Each line from the one containing "Libros de Upper Room (1027, 1374)" to the end of the listing below should be output exactly; no other line is wanted.

*** Recorded information ***

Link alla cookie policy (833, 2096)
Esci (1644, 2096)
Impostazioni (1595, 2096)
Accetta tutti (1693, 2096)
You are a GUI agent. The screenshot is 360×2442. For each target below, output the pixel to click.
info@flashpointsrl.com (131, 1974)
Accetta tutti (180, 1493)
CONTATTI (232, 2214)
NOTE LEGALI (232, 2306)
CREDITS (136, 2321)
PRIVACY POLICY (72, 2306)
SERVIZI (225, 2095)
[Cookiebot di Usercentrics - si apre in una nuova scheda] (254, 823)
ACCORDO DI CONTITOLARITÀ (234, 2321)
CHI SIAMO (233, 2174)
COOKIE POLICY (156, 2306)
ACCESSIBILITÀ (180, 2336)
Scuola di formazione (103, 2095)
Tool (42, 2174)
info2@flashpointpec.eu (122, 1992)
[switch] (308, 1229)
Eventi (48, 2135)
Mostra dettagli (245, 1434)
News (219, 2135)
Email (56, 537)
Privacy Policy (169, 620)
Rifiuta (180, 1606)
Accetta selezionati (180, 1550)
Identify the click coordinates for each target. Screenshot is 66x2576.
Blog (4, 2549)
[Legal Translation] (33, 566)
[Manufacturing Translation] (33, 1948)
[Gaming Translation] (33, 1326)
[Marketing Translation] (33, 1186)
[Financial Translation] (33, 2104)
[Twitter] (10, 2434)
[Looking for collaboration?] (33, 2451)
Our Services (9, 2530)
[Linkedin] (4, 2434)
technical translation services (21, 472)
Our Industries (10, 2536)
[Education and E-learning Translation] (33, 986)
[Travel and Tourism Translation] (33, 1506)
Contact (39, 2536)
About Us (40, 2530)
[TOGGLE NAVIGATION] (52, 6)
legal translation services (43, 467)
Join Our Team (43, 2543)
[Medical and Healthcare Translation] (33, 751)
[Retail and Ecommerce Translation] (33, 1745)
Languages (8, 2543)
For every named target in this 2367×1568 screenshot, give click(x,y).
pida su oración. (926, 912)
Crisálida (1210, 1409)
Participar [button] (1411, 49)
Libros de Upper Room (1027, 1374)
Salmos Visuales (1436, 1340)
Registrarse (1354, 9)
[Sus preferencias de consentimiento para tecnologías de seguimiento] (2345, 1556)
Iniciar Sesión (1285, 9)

*** End of Recorded information ***

→ Exercise result:
Libros de Upper Room (1027, 1374)
Salmos Visuales (1436, 1340)
Registrarse (1354, 9)
[Sus preferencias de consentimiento para tecnologías de seguimiento] (2345, 1556)
Iniciar Sesión (1285, 9)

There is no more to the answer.